Introduction to Using BoB and TRILT for Academic Research

Media representation plays a crucial role in influencing public understanding of, and engagement with, any manner of topics (see, for example, Manning (2001) and Couldry, Livingstone & Markham (2010)). Content analysis of newspapers has become a well-established approach to academic research in a broad range of disciplines, notably, but not limited to, the social sciences (e.g. Boykoff (2008), Wells & Caraher (2014), and Konfortion, Jack & Davies (2014)). Such research has been facilitated by the ready availability of archives such as (Lexis) Nexis and Factiva. Until relatively recently, analysis of broadcast media (television and radio) has been constrained by the lack of an equivalent repository. For University-based researchers in the UK, however, this situation is changing via ongoing development of two tools, BoB and TRILT.

What are BoB and TRILT?

The Television and Radio Index for Learning and Teaching (TRILT) was established in June 2001 by the British Universities Film and Video Council (BUFVC, now Learning on Screen). TRILT is a comprehensive database of information relating to programmes broadcast in the UK (with some international channels also documented).

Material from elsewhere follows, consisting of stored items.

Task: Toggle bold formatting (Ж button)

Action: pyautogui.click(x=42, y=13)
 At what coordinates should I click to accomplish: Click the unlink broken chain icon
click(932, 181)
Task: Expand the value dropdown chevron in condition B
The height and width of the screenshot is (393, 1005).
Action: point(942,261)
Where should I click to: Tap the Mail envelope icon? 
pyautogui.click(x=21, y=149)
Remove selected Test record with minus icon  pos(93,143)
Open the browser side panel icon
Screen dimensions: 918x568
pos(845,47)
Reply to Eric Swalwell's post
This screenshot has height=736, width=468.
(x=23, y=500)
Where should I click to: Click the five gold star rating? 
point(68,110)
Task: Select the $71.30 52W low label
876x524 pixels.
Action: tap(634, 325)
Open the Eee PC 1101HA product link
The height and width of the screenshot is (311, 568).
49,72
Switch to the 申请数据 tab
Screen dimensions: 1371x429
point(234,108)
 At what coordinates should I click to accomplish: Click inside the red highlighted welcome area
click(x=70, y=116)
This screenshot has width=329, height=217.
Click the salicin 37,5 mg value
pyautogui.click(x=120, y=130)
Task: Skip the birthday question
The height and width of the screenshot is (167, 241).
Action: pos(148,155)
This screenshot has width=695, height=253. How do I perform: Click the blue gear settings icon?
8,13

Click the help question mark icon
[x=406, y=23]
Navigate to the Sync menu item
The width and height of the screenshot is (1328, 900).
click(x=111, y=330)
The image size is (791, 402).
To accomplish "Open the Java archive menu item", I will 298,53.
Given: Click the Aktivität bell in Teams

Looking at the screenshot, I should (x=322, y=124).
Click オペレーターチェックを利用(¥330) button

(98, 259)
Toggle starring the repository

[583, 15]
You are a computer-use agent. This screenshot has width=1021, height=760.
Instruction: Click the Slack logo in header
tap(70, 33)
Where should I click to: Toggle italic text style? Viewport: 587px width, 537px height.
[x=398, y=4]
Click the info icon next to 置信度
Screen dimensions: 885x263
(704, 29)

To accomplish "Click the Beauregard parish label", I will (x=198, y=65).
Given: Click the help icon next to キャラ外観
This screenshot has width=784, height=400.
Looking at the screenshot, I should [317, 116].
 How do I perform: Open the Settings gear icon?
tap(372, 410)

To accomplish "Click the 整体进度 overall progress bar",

Many of these programmes were originally made available for educational purposes via Learning on Screen’s Off-Air Back-Up Recording Service. Although this service continues, it has largely been superseded by BoB (sometimes referred to as ‘Box of Broadcasts’) which provides streamed copies of TV and radio programmes to students and staff at member institutions. BoB now contains over 3 million programmes, with hundreds more added daily. As such, it offers an excellent platform for sharing broadcast media for teaching. Not only can episodes or clips, prepared within the tool, be used during in-person teaching sessions, BoB also makes it feasible to set assignments for students to watch or listen to programmes asynchronously. Additionally, “Viewing list” for a module, alongside more traditional reading lists, can be prepared.

In our present context, the BoB service represents a “boundaried collection*” of audiovisual (AV) media which can be examined using methods adapted from the established study of newspapers. Both BoB and TRILT have search capabilities with overlapping but different strengths, as we will consider later in this guide. For reasons we will also discuss, BoB lends itself particularly to qualitative research, though limited quantitative observations can be made, within appropriate constraints.

It is worth noting that BoB offers more than simply access to broadcast media for the equivalent type of content analysis that might be conducted on newspapers. In the case of TV programmes, you are presented with the additional possibility to examine the visual framing in which the content was set; for example, what images were presented on screen to accompany the audio? What were the nuances and intonation with which a given statement was delivered? What role did any incidental music play in representation of the issue? How did the tone of the continuity announcer before the programme, the use of interstitials (short channel identifying animations) and/or advertisements influence the receptive expectations of the audience?

*That is to say, a relatively constrained and consistent collection of material within a defined archive, as opposed to the results of a general web search, or indeed a search of, for example, the IMDb.com database, where a diverse range of sources will be identified, only some of which can actually be accessed.

Structure of this guide

This guide is not intended to offer a detailed overview of theories of media analysis. These are well covered in other works (e.g. Deacon et al., 2021). Our focus instead will be on the practicalities of using BoB and/or TRILT to identify, filter and examine broadcast media. We have assumed minimal prior knowledge of either tool and offer step-by-step instructions relating to different stages in the evolution of a project. The guide is organised into sections so that you can jump in at various points if you have a specific query.